Creative Technologies in the Classroom, or CTC, is a program comprised of learning materials and educational services that enables participants to learn programming, mechanics and electronics. The idea is to involve teachers and their students in a collaborative learning process centered around hands-on experiments that include programming, mechanics and electronics.
CTC consists of 4 modules or blocks covering various topics. The CTC program is a toolbox comprised of more than 20 hands-on and easily assembled electronic projects, an online source for course materials, documentation tools, content specific reference sections, and professional support services.
The program can be delivered to the students at the educator's own discretion, often been broken down to 5 sessions of instructor training, 8 weeks of running the different modules, and 9 weeks for students to develop their own projects which cumulates in a 1 day project showcase. During the showcase, or faire, the students get a chance to demonstrate their work and receive feedback. The CTC program is flexible, and can be planned to fit the needs of the participating schools.
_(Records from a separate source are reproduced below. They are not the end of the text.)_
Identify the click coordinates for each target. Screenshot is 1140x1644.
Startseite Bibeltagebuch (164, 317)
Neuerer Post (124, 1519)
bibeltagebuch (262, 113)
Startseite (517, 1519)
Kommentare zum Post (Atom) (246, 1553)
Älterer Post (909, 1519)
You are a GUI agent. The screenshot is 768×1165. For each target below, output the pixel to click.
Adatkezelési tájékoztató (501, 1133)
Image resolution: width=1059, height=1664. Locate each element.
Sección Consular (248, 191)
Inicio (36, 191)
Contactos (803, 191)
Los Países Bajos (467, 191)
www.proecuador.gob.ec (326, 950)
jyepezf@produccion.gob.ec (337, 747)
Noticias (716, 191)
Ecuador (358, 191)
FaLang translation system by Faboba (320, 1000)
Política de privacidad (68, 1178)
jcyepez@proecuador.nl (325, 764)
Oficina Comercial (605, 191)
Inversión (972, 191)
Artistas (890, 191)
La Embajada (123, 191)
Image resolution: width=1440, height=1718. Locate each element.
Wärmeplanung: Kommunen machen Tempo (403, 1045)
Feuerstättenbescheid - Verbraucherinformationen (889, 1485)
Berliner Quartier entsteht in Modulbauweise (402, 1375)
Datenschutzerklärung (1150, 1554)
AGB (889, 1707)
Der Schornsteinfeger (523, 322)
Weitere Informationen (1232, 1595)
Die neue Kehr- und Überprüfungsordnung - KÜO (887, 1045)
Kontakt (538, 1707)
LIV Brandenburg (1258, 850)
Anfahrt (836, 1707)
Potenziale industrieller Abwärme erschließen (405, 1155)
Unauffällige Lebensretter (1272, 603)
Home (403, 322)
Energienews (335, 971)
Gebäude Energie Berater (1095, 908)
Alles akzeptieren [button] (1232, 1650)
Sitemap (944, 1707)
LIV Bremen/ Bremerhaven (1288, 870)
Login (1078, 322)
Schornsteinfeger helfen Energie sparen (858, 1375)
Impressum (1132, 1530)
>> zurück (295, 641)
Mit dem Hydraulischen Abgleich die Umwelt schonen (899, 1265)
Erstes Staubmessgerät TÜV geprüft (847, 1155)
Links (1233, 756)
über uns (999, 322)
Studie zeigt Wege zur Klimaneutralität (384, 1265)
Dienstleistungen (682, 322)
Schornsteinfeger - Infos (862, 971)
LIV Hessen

The general design of the CTC program provides 20 hours of training for the educators. This will be done through online training, and through a combination of recorded lectures, support materials, and questions and answers forums. There will also be the option of joining live webinars that will be pre-scheduled every other week.
The kit is designed to allow one full class to be split into six groups and work with the material in a project based manner. The groups are meant to pick one project each in every block that they find interesting, and then build it together.
There are six boards in the CTC kit
The difference is both the board and the educational material. In CTC 101, the board that is used also come with on-board BLE(Bluetooth Low Energy) and motion sensors. The CTC 101 content makes use of the specific features and implements a new set of experiments that utilize the BLE and motion sensors. CTC classic is custom designed for the UNO board.
English, Spanish and more will be add in the future
You get a diploma as a certificate or proof that you have participated in the CTC project.
The CTC project is aimed at schools, but any group of people interested can take part as long as the terms and conditions are agreed upon.
We recommend you to work cross curricular, and involve different subjects that you think can be introduced with the CTC material. Maybe you want to go in-depth on motors in physics, emphasize the creative parts in your art classes, or touch on graphics programming for your technology classes. CTC provides the perfect opening for going into more theoretical and practical depth on a wide range of subjects. Technology, maths and physics are given subjects for the cross curricular CTC approach, but you are also encouraged to apply associated parts of it to art, wood work, sewing, civics, english, etc.
The CTC material has consciously been developed with current learning goals and school subjects in mind. The main strengths of CTC is that it shares a lot of touch points with the modern curriculum, and the fact that it has cross curricular qualities. This allows you to incorporate time from several subjects at your school, and bring your school out of the subject locked activities, and into the creative cross curricular future.
Many people, including teachers, are hesitant to step into and explore unknown territories. It is more comfortable to stick to the teaching material that you, usually through years of hard work, have put together and got to know by heart over the years. The CTC material encourages you to step down from your responsibility of retaining all the knowledge in the world, to invite challenge, and to embrace the possibilities of collaborative learning. How to prepare your students for the future? Well, the future is in constant change - for the better - and that’s what we all should strive to be.
It is hard to specify an exact age that the CTC material is best suited for, but we recommend that students who take part in it have at least reached 13 years of age. On the other end, there is no upper age limit - you are never too old to learn!
- Participating schools should have student access to computers and the ability to access the internet - A dedicated room that can function as a workshop, or at least a room with tables to work on - Different exercises may involve common school appliances such as pens, scissors, sticky tape, etc.